The Zarinpal Paid Download WordPress plugin up to version 2.3 contains an improper neutralization of input during page generation that allows reflected cross‑site scripting. By submitting a crafted query string, an attacker can cause the plugin to echo unsanitized data into the HTML response, enabling injection of arbitrary JavaScript that executes in the victim’s browser. A successful exploit can lead to cookie theft, session hijacking, or delivery of additional malicious content. The likely attack vector is a malicious URL that includes unsanitized query parameters, as inferred from the described data handling.

WordPress users running the Masoud Amini Zarinpal Paid Download plugin at any release level from the initial build through version 2.3 are affected. The vulnerable code path exists in every instance of the plugin prior to any version update beyond 2.3.

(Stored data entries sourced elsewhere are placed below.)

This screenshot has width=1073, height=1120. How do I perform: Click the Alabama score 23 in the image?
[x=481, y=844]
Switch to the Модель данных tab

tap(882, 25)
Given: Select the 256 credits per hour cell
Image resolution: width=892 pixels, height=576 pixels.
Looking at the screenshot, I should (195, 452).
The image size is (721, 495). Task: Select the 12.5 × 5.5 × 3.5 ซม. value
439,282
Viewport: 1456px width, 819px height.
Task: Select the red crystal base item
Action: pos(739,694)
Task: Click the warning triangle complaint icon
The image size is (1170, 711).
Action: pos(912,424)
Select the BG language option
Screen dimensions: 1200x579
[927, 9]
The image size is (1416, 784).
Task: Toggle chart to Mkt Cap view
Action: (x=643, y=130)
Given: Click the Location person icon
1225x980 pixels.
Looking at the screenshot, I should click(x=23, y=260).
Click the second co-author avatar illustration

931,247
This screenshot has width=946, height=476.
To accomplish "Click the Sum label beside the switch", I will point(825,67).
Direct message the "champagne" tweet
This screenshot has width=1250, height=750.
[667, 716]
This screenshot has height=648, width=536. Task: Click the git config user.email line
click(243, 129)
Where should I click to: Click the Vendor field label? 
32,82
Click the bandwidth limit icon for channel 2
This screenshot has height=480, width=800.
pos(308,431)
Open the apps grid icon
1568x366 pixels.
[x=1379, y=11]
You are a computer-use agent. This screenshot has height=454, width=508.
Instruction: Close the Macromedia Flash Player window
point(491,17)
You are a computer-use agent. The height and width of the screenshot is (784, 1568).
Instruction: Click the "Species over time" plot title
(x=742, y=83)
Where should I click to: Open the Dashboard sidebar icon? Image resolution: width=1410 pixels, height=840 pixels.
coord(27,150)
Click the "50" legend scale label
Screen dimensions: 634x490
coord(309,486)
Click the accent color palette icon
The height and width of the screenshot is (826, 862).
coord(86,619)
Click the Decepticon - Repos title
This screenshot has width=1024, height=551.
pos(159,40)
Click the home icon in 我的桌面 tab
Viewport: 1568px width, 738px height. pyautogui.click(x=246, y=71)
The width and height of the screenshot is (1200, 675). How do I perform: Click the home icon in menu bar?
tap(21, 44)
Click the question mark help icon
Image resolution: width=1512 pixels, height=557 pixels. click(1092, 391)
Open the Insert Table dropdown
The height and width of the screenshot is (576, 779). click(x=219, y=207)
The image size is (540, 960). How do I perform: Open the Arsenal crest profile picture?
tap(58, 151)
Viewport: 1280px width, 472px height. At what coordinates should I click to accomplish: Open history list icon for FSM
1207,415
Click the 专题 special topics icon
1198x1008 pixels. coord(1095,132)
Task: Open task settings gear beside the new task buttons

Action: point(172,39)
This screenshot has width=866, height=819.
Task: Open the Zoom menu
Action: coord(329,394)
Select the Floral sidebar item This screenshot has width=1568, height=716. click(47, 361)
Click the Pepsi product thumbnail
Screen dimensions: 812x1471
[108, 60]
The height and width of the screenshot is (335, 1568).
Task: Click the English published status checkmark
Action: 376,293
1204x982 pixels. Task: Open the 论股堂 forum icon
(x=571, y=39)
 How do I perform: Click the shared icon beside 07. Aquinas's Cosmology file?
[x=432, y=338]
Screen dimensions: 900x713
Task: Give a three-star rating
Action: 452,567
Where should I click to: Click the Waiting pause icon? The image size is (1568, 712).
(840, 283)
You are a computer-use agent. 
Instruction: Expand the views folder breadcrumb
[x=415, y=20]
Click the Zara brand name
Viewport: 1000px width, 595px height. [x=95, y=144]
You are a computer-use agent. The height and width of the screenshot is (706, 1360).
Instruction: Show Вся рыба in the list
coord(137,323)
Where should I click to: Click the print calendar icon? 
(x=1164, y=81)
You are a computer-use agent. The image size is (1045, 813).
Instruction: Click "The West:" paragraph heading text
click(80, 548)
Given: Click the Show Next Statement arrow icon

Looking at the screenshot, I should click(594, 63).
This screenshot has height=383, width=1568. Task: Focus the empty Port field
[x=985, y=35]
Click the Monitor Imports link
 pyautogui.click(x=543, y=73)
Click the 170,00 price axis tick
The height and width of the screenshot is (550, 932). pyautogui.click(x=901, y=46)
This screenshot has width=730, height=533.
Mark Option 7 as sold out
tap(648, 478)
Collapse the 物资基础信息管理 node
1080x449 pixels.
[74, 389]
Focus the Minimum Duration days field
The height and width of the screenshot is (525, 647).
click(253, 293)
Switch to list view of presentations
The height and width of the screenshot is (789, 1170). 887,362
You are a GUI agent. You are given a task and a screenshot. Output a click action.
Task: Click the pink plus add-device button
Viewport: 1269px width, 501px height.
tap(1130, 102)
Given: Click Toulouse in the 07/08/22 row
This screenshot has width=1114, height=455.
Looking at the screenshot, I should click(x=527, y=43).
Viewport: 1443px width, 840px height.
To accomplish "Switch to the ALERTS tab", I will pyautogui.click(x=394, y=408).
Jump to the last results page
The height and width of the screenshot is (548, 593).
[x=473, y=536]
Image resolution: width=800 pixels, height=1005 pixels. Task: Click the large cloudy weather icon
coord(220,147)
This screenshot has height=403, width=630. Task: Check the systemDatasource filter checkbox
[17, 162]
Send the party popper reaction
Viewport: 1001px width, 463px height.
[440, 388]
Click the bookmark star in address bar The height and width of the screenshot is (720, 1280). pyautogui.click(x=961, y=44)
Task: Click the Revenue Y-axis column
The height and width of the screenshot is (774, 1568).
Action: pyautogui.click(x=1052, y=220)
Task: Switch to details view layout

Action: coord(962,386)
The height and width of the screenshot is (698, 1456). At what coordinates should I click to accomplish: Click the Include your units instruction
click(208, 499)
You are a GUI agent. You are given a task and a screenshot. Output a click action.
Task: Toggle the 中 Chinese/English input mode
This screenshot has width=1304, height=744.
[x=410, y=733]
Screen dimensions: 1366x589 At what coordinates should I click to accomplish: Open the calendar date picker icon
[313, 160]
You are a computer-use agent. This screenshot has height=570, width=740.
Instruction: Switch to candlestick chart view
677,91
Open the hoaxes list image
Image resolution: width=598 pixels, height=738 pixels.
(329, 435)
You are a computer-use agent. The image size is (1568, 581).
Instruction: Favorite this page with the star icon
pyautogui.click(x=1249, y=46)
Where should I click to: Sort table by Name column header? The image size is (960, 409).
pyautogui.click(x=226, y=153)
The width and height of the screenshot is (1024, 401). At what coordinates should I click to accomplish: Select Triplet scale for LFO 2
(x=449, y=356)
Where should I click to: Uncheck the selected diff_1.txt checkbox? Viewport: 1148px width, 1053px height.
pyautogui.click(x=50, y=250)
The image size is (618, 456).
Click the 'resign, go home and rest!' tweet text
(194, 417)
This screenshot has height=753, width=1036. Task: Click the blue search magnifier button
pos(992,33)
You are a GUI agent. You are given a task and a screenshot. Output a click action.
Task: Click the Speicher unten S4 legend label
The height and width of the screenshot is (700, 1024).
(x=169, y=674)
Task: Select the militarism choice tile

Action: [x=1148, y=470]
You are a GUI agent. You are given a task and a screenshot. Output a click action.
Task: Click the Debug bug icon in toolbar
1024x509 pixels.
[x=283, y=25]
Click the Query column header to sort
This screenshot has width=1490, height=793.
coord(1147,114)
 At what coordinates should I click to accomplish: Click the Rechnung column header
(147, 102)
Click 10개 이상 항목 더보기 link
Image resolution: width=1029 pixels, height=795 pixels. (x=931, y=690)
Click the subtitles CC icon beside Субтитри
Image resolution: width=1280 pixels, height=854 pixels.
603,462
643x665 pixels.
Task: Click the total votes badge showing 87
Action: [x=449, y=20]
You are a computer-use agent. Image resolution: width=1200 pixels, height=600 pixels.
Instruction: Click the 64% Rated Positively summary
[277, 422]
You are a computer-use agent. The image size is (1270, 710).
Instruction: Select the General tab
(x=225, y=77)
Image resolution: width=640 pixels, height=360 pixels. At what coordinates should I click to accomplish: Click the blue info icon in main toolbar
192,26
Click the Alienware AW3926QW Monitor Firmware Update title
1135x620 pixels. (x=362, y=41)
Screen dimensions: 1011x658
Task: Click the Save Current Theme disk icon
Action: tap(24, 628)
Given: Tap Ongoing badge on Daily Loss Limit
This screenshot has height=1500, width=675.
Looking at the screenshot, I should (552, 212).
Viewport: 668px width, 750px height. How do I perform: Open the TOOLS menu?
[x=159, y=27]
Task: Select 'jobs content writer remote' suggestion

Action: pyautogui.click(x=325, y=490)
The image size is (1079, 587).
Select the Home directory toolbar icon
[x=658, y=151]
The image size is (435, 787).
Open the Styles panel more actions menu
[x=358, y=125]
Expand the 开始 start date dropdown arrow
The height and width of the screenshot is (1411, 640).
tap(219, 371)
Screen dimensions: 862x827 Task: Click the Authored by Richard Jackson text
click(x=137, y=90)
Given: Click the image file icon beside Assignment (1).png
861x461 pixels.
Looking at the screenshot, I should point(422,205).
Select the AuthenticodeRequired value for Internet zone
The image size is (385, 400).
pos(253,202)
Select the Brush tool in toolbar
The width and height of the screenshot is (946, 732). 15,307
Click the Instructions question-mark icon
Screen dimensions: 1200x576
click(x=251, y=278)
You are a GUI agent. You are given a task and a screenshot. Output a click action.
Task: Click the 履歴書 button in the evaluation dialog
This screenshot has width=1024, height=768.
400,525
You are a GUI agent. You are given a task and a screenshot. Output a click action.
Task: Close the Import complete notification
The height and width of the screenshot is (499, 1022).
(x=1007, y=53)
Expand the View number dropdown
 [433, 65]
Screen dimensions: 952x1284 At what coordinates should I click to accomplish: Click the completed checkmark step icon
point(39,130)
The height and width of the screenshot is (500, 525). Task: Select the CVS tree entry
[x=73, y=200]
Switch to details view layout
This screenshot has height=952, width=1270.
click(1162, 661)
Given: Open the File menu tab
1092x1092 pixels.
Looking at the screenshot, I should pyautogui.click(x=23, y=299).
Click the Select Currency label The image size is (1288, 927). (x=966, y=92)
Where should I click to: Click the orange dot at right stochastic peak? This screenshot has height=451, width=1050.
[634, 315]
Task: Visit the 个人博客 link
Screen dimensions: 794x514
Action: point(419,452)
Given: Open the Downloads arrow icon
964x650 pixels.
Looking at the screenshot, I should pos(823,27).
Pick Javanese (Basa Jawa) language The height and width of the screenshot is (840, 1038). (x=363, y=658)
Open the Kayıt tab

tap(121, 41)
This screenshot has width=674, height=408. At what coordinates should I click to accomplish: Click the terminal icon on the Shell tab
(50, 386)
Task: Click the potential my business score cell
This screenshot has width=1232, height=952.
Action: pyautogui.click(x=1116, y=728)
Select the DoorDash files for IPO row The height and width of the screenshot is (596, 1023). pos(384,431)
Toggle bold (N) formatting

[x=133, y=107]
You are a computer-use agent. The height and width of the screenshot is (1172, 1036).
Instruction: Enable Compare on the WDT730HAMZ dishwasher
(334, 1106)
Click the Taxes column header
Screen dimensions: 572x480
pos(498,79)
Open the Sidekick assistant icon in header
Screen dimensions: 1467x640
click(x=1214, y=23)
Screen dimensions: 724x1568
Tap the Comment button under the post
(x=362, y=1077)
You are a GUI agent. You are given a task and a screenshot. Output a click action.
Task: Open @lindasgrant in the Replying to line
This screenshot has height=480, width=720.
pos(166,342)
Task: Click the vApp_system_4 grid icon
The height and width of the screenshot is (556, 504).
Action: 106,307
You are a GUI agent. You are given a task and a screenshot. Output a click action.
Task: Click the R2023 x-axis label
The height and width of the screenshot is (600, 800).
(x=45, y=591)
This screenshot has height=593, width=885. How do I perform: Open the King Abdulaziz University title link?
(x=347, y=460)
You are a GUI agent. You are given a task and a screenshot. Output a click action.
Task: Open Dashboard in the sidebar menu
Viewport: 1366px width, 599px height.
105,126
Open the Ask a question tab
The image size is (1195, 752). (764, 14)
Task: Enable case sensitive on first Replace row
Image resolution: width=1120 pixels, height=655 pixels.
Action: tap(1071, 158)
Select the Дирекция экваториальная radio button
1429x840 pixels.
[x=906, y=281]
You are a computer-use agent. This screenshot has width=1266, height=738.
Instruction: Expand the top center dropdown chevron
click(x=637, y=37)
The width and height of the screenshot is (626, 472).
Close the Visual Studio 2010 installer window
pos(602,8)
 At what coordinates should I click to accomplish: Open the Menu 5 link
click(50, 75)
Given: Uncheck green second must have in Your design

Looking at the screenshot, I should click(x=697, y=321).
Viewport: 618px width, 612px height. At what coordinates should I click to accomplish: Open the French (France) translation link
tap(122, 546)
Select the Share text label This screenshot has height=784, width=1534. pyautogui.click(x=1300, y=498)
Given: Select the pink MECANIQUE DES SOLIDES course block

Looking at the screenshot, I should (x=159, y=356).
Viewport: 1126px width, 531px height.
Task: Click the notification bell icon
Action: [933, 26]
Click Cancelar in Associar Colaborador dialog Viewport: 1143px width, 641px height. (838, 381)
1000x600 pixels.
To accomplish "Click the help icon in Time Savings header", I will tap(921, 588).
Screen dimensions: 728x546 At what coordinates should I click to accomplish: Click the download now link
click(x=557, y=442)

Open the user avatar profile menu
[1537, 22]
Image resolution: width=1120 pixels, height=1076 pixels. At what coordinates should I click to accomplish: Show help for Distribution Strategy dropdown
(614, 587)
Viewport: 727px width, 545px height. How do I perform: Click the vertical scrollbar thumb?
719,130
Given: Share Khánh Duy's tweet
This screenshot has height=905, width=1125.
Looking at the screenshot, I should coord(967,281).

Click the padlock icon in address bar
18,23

The CVSS score of 7.1 indicates high severity, yet the EPSS score of less than 1 % signals a low probability of exploitation as of the last assessment. The vulnerability is not listed in the CISA KEV catalog. Exploitation requires a victim to visit a page that includes malicious input, which is typically achieved by a phishing link or embedded content, based on the description, this is inferred. Because the impact is confined to the client browser, the threat is primarily client‑side, but sites with many visitors or those that handle sensitive data may experience wide‑scale code execution or credential theft if exploited.